Suku Bugis di Sulawesi Selatan memiliki karya sastra yang telah mendunia, La Galigo. Ironisnya, naskah kuno yang berisi konsep kehidupan masyarakat Bugis ini tidak begitu dikenal di tanah air. Di kalangan masyarakat Bugis, naskah kuno terpanjang di dunia ini, masih bisa bertahan karena adanya upaya penyebaran isinya secara turun temurun. Baik melalui tradisi tulis maupun lisan.

Seorang massure (baca: masyure) lah yang mampu membacakan sekaligus melantunkan hasil karya sastra ini dengan menggunakan bahasa Bugis kuno. Seorang massure yang berarti pembaca surat, sebetulnya tidak hanya mengambil cerita dari kitab La Galigo, melainkan juga dari Sure Salenang semacam buku cerita rakyat Suku Bugis .

Itulah salah satu bait cerita yang diambil dari kitab La Galigo, yang mengandung makna serta nilai-nilai kesatriaan , tatakrama, kearifan budaya yang diselingi dengan perilaku kehidupan yang romantis.

Saat ini keberadaan massure di Sulawesi Selatan khususnya di Kabupaten Wajo, yang merupakan mayoritas Suku Bugis bisa dikatakan sudah langka. Tidak banyak orang Bugis yang bisa mengucapkan, memahami dan mengerti bahasa Bugis kuno.

Seorang massure tidak hanya sendirian dalam membacakan surat. Massure selalu didampingi seorang pemain kecapi. Bahkan dalam satu pertunjukan, baik di istana kerajaan maupun acara pernikahan, adakalanya didampingi seorang penterjemah bahasa Bugis kuno, agar para penonton bisa memahami makna surat yang dibacakan massure.

Namun kini sejak 2 tahun terakhir pertunjukan mulai dimodifikasi. Seorang massure tidak hanya diiringi kecapi, melainkan telah ditambah alat musik lain seperti suling, biola, gandrang dan alat musik petik lain yang disebut mandolin, mirip seperti perahu sebagai lambang kemashuran Suku Bugis yang dikenal sebagai pelaut ulung. Namun demikian, tetap kecapi yang memegang peranan penting.
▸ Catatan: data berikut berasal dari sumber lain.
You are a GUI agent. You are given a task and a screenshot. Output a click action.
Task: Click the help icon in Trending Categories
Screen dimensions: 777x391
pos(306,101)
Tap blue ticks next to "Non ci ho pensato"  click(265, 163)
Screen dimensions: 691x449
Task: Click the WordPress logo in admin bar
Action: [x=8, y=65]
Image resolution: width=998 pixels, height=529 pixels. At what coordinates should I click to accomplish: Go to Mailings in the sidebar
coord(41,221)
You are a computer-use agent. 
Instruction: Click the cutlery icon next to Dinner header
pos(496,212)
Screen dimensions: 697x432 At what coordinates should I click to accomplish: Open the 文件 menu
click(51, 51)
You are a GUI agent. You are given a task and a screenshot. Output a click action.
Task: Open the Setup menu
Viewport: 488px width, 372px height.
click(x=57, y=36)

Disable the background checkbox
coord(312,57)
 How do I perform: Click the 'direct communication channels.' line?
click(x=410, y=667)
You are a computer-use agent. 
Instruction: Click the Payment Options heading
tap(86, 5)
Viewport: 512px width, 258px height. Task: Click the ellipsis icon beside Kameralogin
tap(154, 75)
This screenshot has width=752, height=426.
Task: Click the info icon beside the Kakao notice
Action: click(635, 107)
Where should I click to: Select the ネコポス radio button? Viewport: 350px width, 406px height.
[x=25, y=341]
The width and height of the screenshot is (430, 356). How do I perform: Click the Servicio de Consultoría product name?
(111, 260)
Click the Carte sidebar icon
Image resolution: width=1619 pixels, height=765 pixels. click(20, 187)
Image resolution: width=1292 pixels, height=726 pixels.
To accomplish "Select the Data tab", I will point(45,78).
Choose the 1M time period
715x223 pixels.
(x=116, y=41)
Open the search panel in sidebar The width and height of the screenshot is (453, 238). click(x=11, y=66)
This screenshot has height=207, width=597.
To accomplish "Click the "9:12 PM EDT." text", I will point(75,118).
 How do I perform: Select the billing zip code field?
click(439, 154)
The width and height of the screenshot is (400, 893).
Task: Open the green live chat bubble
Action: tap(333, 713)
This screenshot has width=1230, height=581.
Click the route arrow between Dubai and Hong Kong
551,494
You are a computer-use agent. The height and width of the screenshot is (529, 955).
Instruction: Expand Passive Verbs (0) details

Kolaborasi berbagai alat musik dengan massure ini dilakukan semata-mata untuk membuat pertunjukan lebih menarik. Keterbatasan alat musik kecapi yang hanya memiliki dua senar dengan kemampuan satu oktaf, diakui membuat pertunjukan terasa monoton.

Penambahan berbagai instrumen musik ini adalah upaya yang patut dihargai. Karena bagaimanapun, sebuah karya sastra hanya bisa dinikmati bila dikemas dengan apik. Tentu saja upaya ini pun diiringi harapan munculnya massure generasi baru, sehingga salah satu warisan sastra dunia ini tidak hilang di justru di tanah airnya sendiri.

sumber : indosiar.com

 
Oleh deen pada pukul 12:36 PM |


1 Tanggapan:


At 3:17 PM, Anonymous Anonymous

Sedih juga melihat kurangnya kepedulian generasi muda akan kekayaan budaya negaranya sendiri. Apakah ini penyakit malu akan budaya sendiri yang begitu mudahnya dianggap kampungan dan kurang 'keren' dibanding budaya impor? Apakah bukan seharusnya kita yang malu pada org2 bule yang justru tertarik dan jatuh cinta pada kebudayaan Indonesia, yang hanya dengan bermodalkan pena dan kertas bisa jadi beken diatas hasil cipta intelektual bangsa kita? Benar2 sedih saya membaca artikel ini, but thanks for sharing it.